Based on Matthew 5:6 — “Blessed are those who hunger and thirst for righteousness, for they will be filled.”
If you have read every article in this series — or even most of them — I want to say something to you before we part.
Not as a writer wrapping up a content series. As a fellow traveler on the same road — a person who started asking the deep questions at 14 years old on a farm in the Philippines and has never been able to stop, who has been through enough to know that the hunger is not a problem to be solved but a gift to be followed, and who believes with everything in him that the God who gave you the hunger is the same God who satisfies it.
You are hungry. I know, because you are here.
You did not stumble into a series of thirty-six articles about transformation and identity and organic community and the inside-out life by accident. Something in you was looking for this — or something like this. Something in you resonated with the questions being asked, with the stories being told, with the framework being offered, because something in you has been carrying those same questions, living inside a version of that same story, and looking for language that matches what you have been sensing but not yet been able to fully articulate.
That hunger is not a sign of spiritual immaturity. It is the sign of genuine life.

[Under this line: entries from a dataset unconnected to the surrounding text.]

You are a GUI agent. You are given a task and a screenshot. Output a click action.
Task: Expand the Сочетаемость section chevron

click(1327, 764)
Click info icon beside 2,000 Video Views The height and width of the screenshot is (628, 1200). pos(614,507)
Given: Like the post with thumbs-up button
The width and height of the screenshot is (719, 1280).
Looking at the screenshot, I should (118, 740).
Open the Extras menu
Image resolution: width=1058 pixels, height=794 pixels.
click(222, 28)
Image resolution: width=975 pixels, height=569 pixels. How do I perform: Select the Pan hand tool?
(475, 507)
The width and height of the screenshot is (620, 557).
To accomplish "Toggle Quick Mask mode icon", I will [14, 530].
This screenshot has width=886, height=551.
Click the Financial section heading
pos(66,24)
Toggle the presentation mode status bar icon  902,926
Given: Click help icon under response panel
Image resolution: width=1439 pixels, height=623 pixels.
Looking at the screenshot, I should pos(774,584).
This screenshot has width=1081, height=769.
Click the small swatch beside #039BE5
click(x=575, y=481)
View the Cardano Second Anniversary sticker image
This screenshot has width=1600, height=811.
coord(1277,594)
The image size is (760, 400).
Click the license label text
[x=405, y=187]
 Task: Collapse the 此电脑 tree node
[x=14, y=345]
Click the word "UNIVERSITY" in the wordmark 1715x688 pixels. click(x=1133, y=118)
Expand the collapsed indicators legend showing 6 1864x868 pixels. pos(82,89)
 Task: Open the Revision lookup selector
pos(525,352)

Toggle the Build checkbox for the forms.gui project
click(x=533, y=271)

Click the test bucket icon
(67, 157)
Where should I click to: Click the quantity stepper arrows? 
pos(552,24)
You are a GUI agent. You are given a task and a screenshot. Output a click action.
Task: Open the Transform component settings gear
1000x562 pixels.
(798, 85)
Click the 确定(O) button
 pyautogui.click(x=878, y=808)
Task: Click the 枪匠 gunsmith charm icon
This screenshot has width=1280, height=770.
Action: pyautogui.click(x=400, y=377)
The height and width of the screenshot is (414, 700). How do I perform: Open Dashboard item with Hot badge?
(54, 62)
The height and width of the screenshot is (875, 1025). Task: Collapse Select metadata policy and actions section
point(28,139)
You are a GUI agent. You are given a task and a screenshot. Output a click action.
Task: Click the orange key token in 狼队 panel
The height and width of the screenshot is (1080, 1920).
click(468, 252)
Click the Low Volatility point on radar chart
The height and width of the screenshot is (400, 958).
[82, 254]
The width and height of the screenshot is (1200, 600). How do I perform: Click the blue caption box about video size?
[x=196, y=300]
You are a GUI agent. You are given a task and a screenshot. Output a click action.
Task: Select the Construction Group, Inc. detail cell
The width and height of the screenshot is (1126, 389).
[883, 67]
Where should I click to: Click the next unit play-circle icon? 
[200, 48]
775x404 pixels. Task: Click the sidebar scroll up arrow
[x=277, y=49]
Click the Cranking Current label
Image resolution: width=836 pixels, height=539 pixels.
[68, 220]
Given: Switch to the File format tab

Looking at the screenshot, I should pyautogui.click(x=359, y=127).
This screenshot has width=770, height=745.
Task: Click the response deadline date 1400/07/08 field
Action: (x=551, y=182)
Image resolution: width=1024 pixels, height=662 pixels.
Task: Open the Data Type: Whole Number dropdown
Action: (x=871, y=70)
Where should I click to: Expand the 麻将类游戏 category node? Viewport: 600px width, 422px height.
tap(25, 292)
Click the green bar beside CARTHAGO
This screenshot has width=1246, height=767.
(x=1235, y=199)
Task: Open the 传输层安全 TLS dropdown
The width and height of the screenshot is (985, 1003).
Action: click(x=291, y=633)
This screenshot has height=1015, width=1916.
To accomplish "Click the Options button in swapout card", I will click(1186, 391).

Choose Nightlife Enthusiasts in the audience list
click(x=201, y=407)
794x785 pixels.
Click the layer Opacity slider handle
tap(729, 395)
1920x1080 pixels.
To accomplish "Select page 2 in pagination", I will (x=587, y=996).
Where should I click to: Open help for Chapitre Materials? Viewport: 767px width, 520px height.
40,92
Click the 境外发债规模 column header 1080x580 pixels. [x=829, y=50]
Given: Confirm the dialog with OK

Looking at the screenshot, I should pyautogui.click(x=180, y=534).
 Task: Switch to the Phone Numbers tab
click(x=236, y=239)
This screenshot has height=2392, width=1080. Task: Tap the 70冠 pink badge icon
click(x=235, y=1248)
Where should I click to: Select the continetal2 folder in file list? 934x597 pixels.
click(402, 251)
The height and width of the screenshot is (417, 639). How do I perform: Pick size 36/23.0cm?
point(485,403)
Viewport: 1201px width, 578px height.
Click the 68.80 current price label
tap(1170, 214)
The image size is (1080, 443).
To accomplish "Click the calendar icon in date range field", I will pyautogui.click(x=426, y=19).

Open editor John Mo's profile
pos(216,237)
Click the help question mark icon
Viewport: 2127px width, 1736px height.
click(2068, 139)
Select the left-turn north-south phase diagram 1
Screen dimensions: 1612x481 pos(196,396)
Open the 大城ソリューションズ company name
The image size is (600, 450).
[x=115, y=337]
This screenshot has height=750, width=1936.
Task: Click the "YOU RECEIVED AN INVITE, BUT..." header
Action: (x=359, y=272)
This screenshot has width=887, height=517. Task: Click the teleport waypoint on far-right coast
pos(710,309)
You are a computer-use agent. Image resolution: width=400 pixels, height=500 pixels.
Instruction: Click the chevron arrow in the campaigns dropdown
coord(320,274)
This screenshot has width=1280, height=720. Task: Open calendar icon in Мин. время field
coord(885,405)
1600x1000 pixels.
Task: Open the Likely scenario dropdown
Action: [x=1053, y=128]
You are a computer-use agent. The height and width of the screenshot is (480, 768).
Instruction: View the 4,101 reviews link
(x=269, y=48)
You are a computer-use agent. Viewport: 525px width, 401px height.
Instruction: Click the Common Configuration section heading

Jesus calls it a blessing.
Blessed are those who hunger and thirst for righteousness — dikaiosynē, not merely moral correctness but the full, comprehensive, God-given rightness of a life fully aligned with God’s purposes, God’s character, God’s kingdom. The hunger Jesus is describing is not the polite, manageable, Sunday-morning variety of spiritual interest. It is the desperate, physical, survival-level hunger of someone who genuinely cannot live without what they are seeking.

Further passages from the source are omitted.